# Female Dominance Issue



## Louis126 (Oct 13, 2008)

Hey There,

I'm new to this forum.

I have a question for you, and hopefully someone out there will have some knowledge on this subject matter. I would just like to know if any of you have ever had any success with having more than one female GSD in the home.

I have heard that the females can be very dominant. We already have a female dog (she is what you might call "top dog" here at our home). Because of the female dominance problem, she has already tried attacking/killing 2 smaller-breeded female dogs, and we have dealt with that issue accordingly (this in and of itself is not the reason for this post, by the way. Please keep this in mind before you respond back by telling me I need to get rid of her. I am not getting rid of her. She is our baby. She is my and my wife's very special dog. We would never get rid of her for any reason whatsoever. And my wife and I are GSD lovers. We have 2 of them presently, and would like to get more. And while we did have a 3rd one for awhile, we realized we had to give him away when he nearly attacked my wife's 17 year old daughter when she was coming in the door late one night. I wish that had never happened though. I really liked that dog. I love GSD's, and do not feel this way about any other breed of dog.

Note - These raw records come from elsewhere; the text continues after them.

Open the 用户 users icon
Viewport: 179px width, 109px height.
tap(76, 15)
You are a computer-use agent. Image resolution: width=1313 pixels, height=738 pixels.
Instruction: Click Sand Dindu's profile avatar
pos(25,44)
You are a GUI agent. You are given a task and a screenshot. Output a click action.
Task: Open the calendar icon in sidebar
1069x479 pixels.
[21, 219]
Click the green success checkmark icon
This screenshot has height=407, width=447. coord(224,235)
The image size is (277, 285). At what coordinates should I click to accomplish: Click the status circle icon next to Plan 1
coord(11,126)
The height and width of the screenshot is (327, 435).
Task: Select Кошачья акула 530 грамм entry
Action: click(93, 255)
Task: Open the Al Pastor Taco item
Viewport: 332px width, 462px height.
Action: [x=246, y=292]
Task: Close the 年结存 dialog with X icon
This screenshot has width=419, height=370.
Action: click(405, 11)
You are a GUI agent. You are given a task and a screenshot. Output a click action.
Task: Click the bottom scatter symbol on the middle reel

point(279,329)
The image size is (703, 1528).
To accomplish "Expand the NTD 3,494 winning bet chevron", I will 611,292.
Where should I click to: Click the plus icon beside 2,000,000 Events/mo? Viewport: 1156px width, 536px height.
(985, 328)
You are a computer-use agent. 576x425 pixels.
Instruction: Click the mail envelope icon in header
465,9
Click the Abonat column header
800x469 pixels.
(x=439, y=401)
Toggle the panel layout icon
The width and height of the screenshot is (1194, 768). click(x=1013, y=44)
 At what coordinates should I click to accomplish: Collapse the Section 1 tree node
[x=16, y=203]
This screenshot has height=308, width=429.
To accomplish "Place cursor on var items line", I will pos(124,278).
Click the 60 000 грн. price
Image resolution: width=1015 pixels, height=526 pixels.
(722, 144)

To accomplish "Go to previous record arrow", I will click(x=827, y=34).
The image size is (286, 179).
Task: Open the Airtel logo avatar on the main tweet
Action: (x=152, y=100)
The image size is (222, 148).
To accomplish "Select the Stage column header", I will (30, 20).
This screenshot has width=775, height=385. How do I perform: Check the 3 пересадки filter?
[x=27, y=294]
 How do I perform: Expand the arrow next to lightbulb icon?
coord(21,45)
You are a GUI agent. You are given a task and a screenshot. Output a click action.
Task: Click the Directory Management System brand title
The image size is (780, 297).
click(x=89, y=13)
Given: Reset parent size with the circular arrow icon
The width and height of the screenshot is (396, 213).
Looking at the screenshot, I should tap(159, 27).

We did re-home one of those other female dogs, and now keep the other one in a pen (while we are looking for a suitable home for it). However, as I have already said, this in and of itself is not the reason for my post).

If it's any help to you, the female GSD that we already have (Casey) is a rather skittish dog. She was the runt of the litter, her mother tried separating her from the rest of the litter and killing her. And, although she is an adult dog (4 years old), she only measures about 1/2 to 3/4 the size of a normal GSD. And although it's true that since becoming an adult dog she doesn't seem to get along with other (smaller-breeded) females, however, she does most definitely get along just fine with male dogs though.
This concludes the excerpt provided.